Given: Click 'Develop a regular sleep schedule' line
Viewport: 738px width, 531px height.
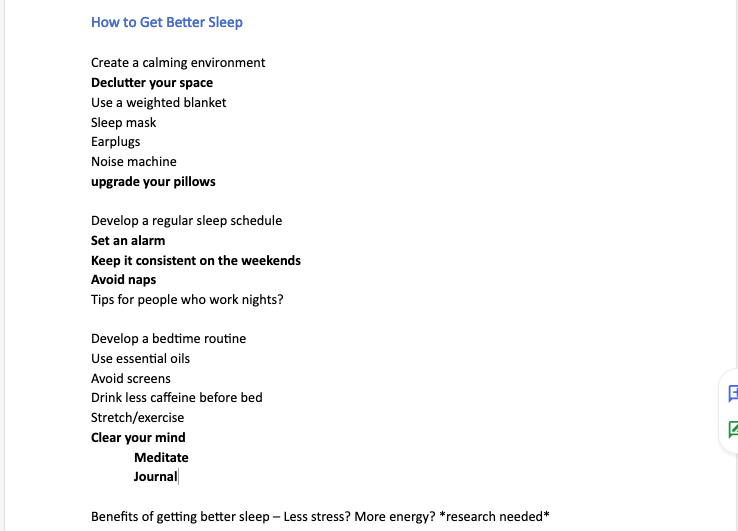Looking at the screenshot, I should pyautogui.click(x=186, y=221).
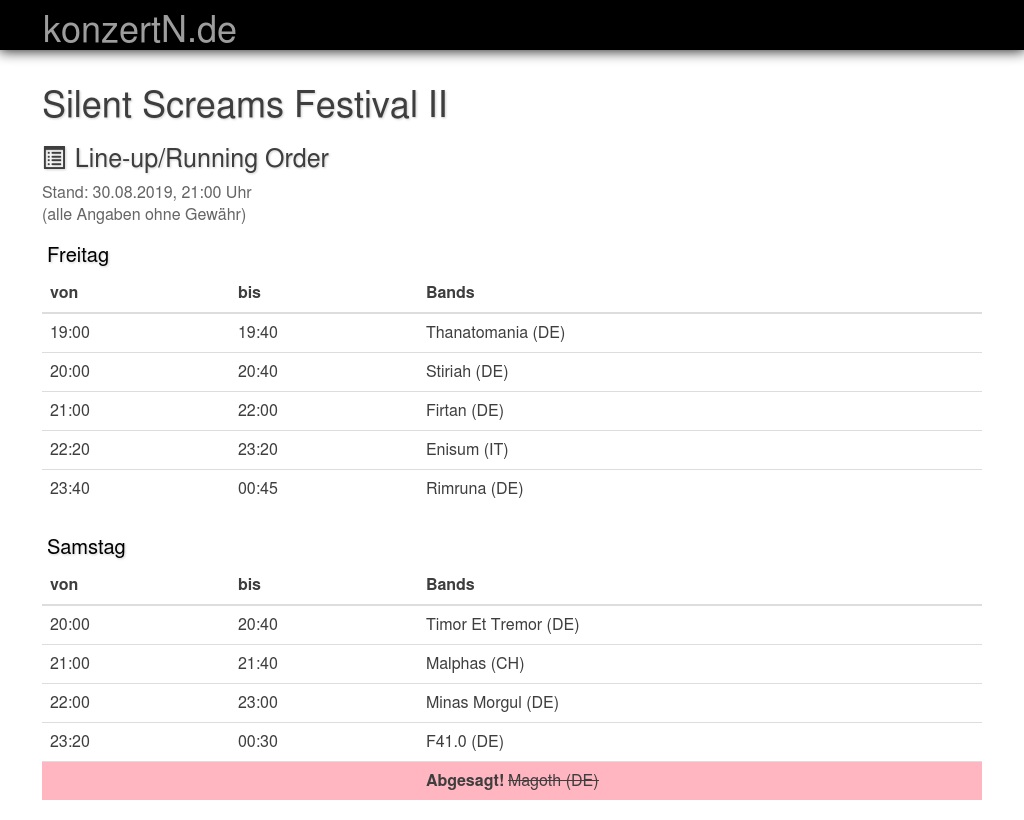Click the bis column header under Freitag

pyautogui.click(x=249, y=292)

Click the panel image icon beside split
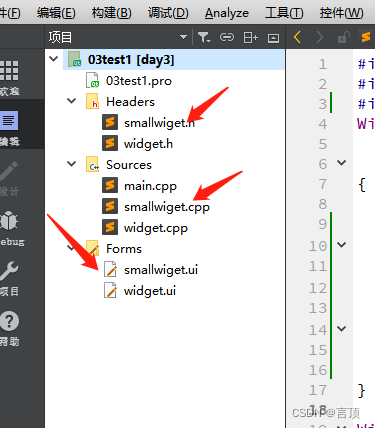[x=273, y=38]
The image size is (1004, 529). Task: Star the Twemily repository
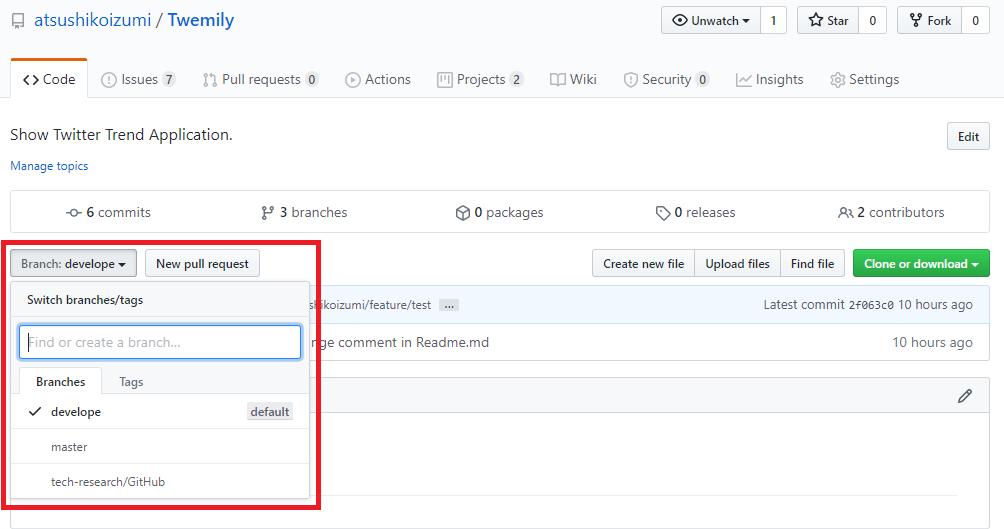coord(828,21)
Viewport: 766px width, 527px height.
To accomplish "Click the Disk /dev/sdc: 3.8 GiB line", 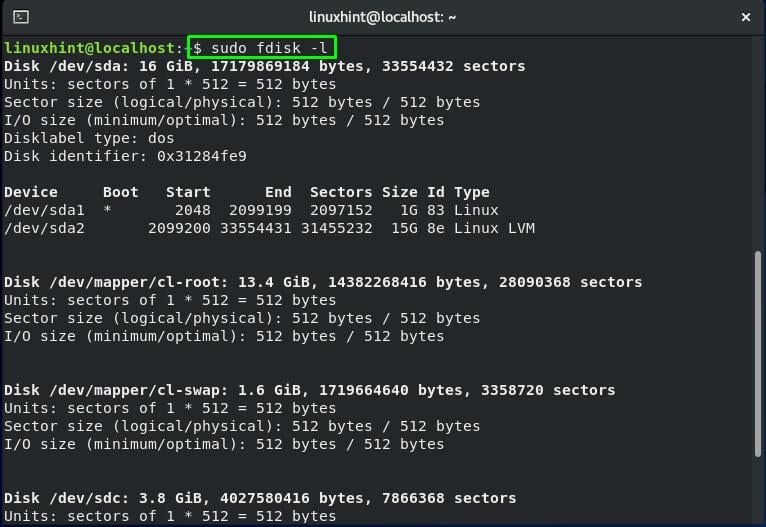I will (260, 498).
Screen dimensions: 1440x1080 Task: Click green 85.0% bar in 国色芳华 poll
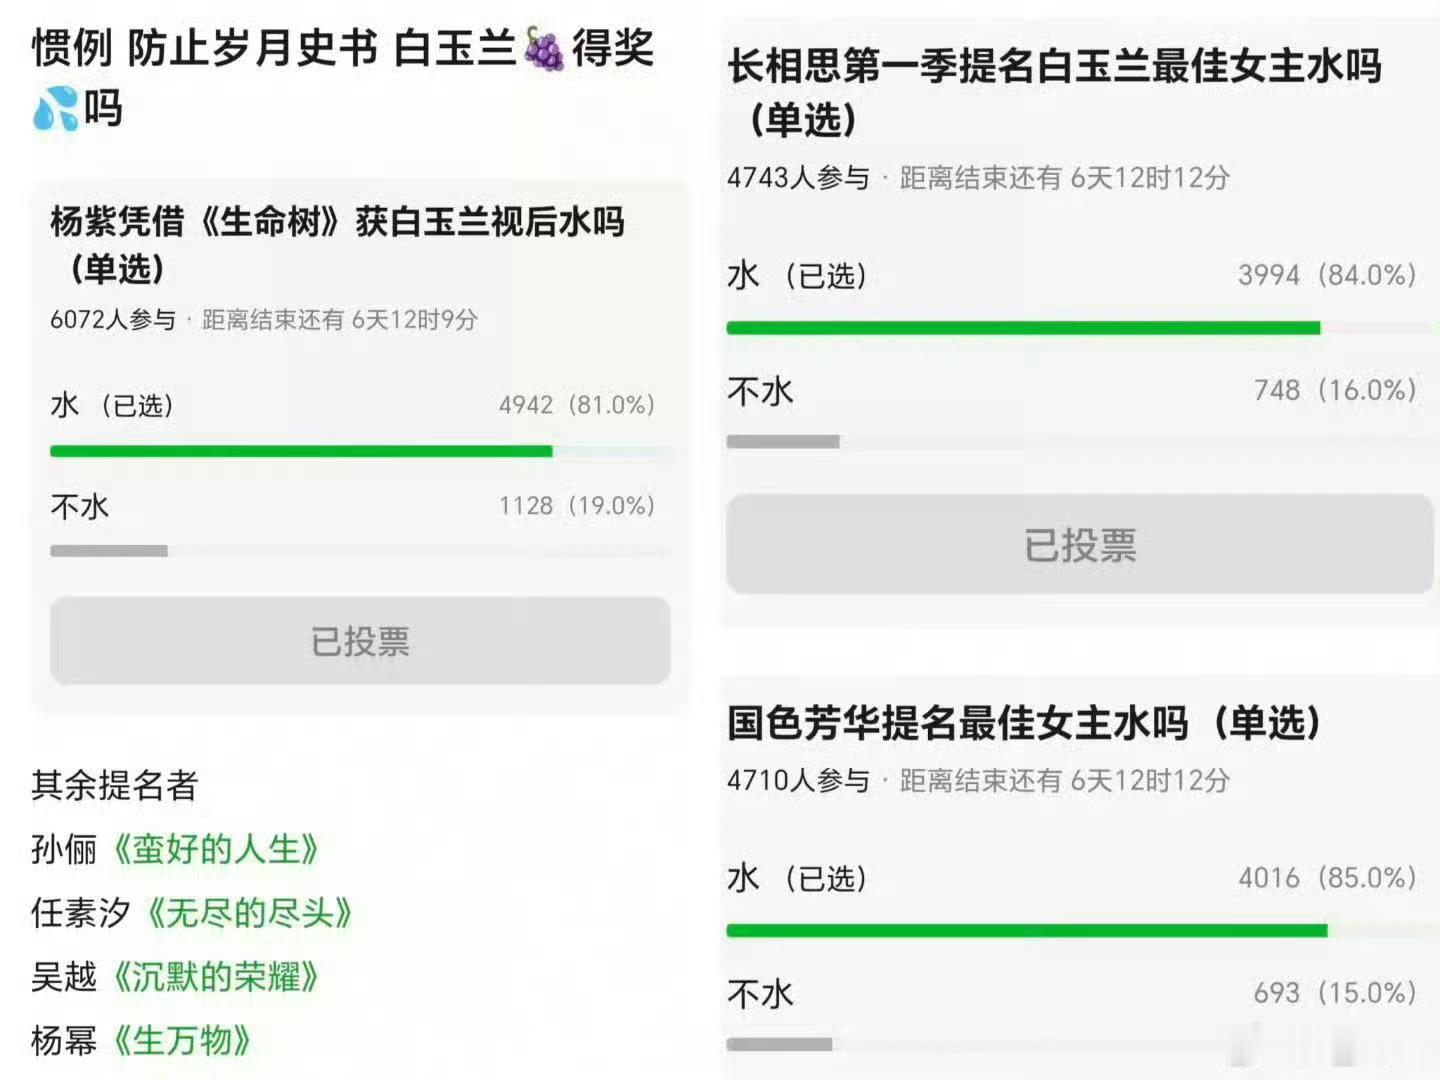[1027, 931]
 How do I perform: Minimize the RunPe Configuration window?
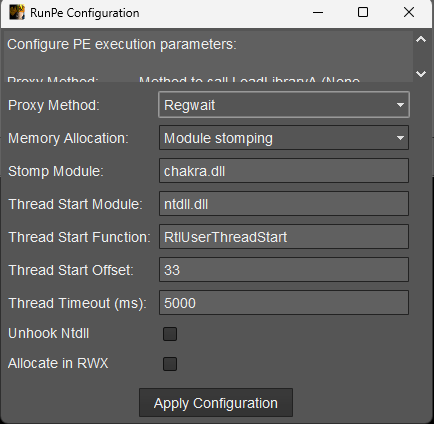click(318, 13)
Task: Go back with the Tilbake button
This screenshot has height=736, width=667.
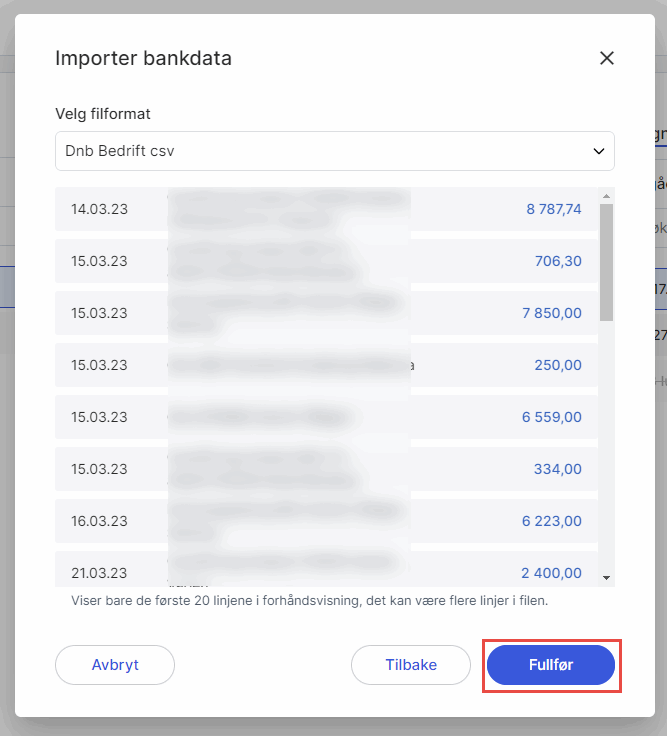Action: point(411,665)
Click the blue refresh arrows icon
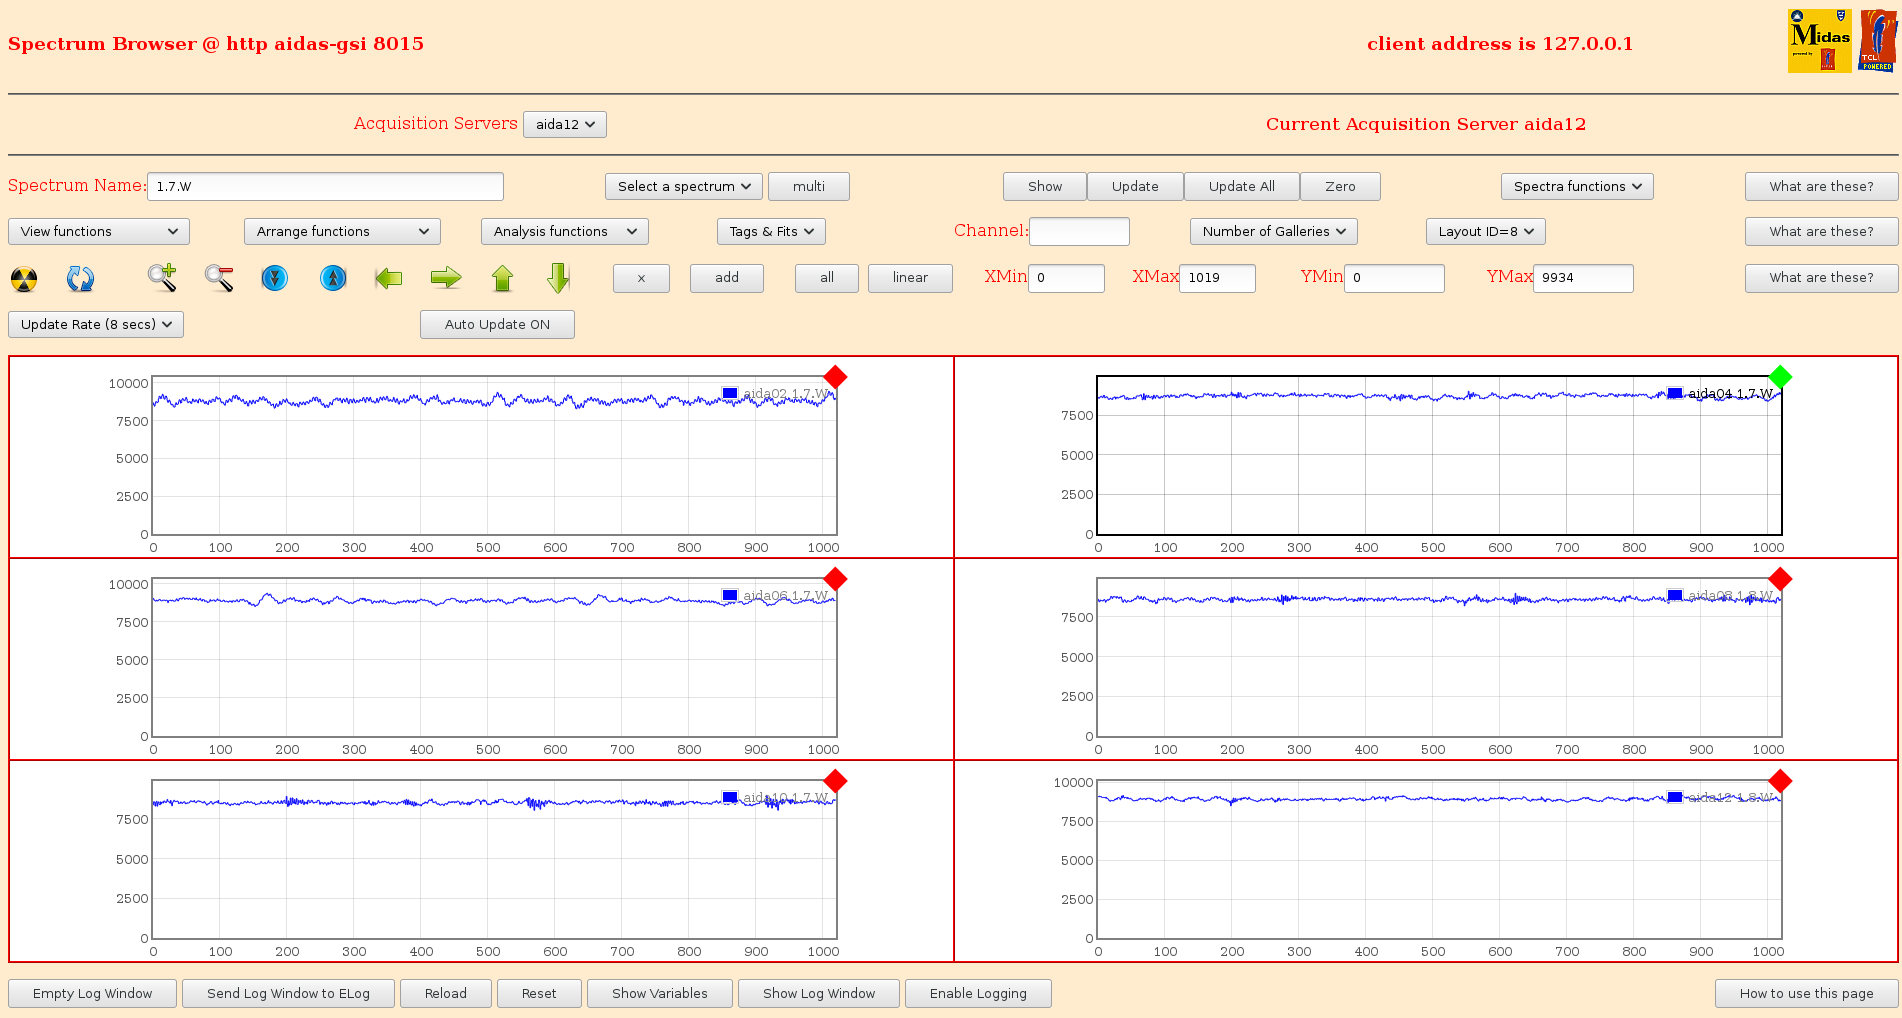 [x=80, y=279]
• • •
STATED GOAL >>
Copy out the lines from the line containing "Screen dimensions: 1440x1080" through the last line, exactly, with nothing changed. Leave the pictures out.

ANSWER TO THE PROBLEM >>
Screen dimensions: 1440x1080 Task: Click green 85.0% bar in 国色芳华 poll
[1027, 931]
 How do I perform: Minimize the RunPe Configuration window?
click(318, 13)
Task: Go back with the Tilbake button
This screenshot has height=736, width=667.
Action: point(411,665)
Click the blue refresh arrows icon
 [x=80, y=279]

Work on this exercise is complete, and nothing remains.